His mother, also a U.S. citizen, moved back to her native Ukraine a few years ago and lives in Ivano-Frankivsk. Sarantchouk was visiting her there when the Russians attacked last month. While in his mother’s apartment, he can hear and feel vibrations from the fighting.

This month, Russia’s military said it fired missiles to destroy an underground ammunition depot storing Ukrainian missiles and aviation ammunition in the Ivano-Frankivsk region.

Sarantchouk said one of the Russian bombings woke him up.

“I had never been in a war,” he said. “I had never experienced any of this kind of feeling of an explosion — how powerful it is.”
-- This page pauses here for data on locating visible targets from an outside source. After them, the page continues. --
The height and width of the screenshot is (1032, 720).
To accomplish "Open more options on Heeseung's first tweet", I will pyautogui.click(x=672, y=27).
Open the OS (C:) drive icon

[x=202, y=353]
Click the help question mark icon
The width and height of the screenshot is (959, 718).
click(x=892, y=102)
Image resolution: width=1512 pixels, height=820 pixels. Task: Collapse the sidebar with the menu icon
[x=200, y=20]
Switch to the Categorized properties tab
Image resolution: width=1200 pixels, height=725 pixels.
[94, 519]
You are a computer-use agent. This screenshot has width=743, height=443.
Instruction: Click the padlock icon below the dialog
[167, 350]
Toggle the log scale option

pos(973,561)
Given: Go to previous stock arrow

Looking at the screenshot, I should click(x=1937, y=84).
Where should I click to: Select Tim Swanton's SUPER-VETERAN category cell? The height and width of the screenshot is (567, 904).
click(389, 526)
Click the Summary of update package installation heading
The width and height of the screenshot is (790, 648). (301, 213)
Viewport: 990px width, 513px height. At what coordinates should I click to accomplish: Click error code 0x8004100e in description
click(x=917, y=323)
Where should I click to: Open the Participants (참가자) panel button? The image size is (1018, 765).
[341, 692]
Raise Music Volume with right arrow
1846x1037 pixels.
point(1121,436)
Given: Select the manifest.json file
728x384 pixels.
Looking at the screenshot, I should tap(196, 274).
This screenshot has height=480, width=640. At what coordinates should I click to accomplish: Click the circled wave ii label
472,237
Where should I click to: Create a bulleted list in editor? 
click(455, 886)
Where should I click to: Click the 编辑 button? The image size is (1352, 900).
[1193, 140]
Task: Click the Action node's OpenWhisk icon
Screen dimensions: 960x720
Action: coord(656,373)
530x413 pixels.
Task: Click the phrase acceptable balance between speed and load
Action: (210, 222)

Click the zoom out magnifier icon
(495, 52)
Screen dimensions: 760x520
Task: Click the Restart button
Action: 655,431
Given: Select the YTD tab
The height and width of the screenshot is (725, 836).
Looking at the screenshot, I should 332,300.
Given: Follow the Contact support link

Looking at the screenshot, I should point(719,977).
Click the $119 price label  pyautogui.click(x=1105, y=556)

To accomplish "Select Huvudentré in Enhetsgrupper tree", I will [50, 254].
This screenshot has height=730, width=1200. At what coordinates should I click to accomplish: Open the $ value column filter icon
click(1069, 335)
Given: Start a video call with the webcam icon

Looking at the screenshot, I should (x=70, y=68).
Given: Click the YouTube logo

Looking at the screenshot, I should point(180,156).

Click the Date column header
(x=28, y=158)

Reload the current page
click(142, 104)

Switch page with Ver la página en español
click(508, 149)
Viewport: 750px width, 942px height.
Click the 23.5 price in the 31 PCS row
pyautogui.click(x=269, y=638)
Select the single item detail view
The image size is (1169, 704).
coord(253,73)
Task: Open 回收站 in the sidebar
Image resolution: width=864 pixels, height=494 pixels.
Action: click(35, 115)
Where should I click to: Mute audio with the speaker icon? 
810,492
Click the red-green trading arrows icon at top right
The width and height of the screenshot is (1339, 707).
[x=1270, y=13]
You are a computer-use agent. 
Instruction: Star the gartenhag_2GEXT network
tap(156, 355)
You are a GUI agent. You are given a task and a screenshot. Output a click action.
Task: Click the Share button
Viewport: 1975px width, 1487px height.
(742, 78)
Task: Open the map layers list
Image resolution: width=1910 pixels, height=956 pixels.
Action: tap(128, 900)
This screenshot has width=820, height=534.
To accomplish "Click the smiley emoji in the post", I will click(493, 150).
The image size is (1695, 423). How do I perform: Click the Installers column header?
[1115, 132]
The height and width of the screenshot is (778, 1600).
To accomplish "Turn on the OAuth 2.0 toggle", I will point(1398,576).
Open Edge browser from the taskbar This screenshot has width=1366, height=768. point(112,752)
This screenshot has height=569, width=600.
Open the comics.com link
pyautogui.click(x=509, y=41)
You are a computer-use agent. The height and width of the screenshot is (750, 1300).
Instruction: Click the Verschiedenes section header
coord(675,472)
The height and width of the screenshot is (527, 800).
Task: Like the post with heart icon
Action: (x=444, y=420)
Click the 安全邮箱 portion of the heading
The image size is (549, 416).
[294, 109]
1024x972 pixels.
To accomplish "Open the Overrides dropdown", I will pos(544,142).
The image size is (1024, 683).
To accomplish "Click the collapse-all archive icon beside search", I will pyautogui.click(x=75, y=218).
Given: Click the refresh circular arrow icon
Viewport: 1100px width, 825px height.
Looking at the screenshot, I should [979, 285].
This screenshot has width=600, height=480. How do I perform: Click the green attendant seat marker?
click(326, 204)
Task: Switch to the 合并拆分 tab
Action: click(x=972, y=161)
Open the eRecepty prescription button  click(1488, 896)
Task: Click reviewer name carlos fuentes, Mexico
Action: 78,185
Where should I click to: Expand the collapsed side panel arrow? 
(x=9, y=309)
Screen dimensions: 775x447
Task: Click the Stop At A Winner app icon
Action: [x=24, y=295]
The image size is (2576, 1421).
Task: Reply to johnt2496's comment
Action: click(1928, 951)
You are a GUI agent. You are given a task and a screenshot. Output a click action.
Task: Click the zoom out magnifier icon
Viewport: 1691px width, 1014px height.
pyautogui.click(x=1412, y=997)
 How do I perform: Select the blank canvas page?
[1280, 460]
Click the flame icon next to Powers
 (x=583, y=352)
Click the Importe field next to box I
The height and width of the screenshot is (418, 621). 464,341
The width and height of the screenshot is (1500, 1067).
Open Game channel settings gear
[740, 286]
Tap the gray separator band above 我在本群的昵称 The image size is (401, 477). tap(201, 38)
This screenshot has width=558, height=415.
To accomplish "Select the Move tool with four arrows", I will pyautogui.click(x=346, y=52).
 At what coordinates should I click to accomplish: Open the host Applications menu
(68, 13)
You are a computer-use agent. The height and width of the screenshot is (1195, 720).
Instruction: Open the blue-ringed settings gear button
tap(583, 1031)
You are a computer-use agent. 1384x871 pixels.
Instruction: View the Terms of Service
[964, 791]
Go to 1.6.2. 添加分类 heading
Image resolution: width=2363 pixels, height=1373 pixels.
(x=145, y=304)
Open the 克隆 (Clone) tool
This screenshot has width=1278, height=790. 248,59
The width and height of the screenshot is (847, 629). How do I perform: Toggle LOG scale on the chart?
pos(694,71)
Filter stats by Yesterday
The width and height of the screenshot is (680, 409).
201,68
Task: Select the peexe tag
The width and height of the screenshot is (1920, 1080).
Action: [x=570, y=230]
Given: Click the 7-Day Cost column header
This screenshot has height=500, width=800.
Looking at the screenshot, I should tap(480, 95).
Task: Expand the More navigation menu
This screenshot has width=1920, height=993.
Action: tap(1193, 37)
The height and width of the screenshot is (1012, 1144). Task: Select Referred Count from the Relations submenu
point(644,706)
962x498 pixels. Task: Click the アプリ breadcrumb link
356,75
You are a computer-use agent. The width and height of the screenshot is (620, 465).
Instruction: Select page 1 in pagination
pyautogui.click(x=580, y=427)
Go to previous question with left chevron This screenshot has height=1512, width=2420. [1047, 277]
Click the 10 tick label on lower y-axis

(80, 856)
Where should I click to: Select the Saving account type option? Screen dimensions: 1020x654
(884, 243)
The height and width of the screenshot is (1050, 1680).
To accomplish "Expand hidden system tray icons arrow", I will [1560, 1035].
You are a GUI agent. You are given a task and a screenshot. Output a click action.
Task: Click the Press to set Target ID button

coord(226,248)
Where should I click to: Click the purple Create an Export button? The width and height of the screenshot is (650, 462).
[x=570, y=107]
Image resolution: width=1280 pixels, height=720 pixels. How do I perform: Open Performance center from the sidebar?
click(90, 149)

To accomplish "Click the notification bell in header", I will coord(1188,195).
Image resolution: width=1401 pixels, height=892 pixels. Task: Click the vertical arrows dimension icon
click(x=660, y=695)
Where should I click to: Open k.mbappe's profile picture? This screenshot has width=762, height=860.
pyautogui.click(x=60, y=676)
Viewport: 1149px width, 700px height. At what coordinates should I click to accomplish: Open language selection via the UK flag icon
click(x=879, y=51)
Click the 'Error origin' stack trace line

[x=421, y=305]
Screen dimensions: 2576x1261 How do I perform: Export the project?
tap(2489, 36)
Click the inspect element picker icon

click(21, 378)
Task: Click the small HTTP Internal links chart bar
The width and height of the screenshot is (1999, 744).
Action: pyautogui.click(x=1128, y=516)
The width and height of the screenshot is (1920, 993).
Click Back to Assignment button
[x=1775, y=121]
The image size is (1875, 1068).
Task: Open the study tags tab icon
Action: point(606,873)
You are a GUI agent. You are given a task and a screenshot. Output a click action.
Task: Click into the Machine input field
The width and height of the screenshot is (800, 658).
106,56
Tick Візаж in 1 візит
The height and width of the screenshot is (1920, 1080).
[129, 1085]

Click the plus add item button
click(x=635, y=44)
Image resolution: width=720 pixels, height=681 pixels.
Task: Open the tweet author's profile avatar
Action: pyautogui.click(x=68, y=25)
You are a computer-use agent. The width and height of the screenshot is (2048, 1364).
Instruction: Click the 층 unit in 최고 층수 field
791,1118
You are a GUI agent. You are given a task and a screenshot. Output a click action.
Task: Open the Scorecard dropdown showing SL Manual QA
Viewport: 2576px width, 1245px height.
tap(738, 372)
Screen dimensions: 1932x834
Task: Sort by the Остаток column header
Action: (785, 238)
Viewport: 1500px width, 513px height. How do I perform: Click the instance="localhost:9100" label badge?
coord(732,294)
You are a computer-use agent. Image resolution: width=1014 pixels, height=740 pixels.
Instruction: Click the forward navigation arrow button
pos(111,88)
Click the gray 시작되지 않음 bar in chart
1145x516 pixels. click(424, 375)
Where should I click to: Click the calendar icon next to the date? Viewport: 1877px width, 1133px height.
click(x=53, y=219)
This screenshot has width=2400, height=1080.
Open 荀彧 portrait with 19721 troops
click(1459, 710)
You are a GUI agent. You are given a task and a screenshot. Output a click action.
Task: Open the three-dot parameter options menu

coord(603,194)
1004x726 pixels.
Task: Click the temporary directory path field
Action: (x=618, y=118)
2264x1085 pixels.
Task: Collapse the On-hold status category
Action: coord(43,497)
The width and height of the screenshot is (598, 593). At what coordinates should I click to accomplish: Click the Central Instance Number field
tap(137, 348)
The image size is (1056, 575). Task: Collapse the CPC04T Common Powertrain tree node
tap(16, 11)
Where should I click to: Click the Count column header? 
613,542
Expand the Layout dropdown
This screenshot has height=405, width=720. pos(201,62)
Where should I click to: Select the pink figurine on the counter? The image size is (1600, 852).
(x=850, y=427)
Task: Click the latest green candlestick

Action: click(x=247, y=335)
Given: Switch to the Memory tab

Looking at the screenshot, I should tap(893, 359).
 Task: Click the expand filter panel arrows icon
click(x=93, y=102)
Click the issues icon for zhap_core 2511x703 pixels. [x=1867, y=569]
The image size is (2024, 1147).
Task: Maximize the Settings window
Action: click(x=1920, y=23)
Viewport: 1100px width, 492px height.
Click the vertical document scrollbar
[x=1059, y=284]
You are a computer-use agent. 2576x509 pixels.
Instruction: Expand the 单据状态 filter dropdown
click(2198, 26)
People are staying inside their homes more and turning out their lights at night, Sarantchouk said.

“It was a nice and peaceful city. Kids were playing. The restaurants were open. Normal life was going on,” he said. “But now it is totally different. Everybody can see people are scared. It’s not that happy city anymore as it was before.”

Sarantchouk attended a recent funeral for his cousin’s 19-year-old son, a Ukrainian soldier who was killed in Kyiv this month amid the Russian invasion. Mourners fell to their knees, Sarantchouk said, while the soldier’s father wept.

“It was very heartbreaking,” he said. “He was a kid. His father was crying. He was like, ‘Why? Why? Why… I was supposed to die. I am older. Why did you die? It was my turn.’”

Ukraine needs more weapons, ammunition and medical equipment, said Sarantchouk, who has observed Ukrainians volunteering to defend their country with only hunting rifles.

“They are ready to fight for their land,” he said. “They don’t have any ammunition. They don’t have any jackets, helmets — they have nothing.”

At the same time, he has been touched watching eastern Europeans pulling together and helping Ukrainian refugees. He mentioned an Ivano-Frankivsk hotelier he knows who is taking in foster children from Kharkiv and feeding them at his own expense.

“When I see how people are united,” he said, “it gives hope that we are going to win this.”

Asked what message Americans need to hear about Ukraine, he said simply: “Pray for us. Help us as much as you can.”